Ronald W. Perkins, Deirdre A. Gorman, Ogden, for defendant and appellant.

R. Paul Van Dam, Kimberly K. Hornak, Salt Lake City, for plaintiff and appellee.

HALL, Chief Justice:

Defendant was convicted of first degree murder in violation of Utah Code Ann. § 76-5-202 (Supp.1988) and was sentenced to life imprisonment. On appeal, defendant challenges the admissibility of evidence of criminal conspiracy, the denial of his motion to dismiss the aggravating circumstance of pecuniary gain, the propriety of the instructions to the jury, the sufficiency of the evidence to convict, and the propriety of a statement made by the prosecutor in closing argument to the jury.

The body of the victim, Piti Srisa-Ad, was found in Weber County on May 16, 1986. Police investigation resulted in the arrest of James Smith. Smith initially implicated himself, Brad Bromage, and Lloyd Averett in Srisa-Ad's death and identified Averett and Bromage as the persons directly responsible for the murder. Subsequently, Smith admitted, and so testified at trial, that he had acted alone in killing Srisa-Ad, having been hired for that purpose by defendant.

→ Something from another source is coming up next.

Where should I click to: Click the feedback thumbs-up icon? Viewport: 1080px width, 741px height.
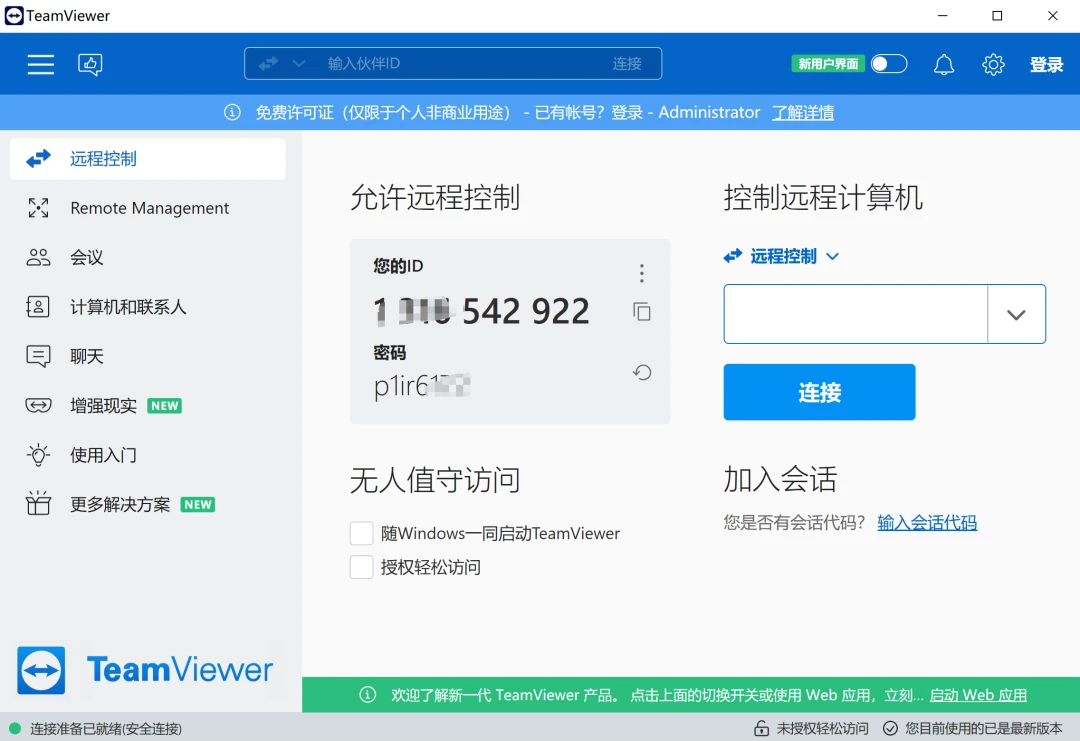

In support of its theory of the case and over the objection of defendant on grounds of hearsay and relevance, the State was permitted to introduce evidence of a criminal conspiracy to sell cocaine. Scott Taren, one of the co-conspirators, testified that in November 1985, he, defendant, defendant's brother (Randy Johnson), and Brook Evertsen met together at a hotel for the purpose of setting up a cocaine distribution business. Taren was to keep the records; Evertsen was to finance the business; the victim, Srisa-Ad, was to supply the cocaine; and defendant and Randy Johnson were to handle distribution and sales. Pursuant to this arrangement, Randy Johnson distributed cocaine for several months to various persons, including himself.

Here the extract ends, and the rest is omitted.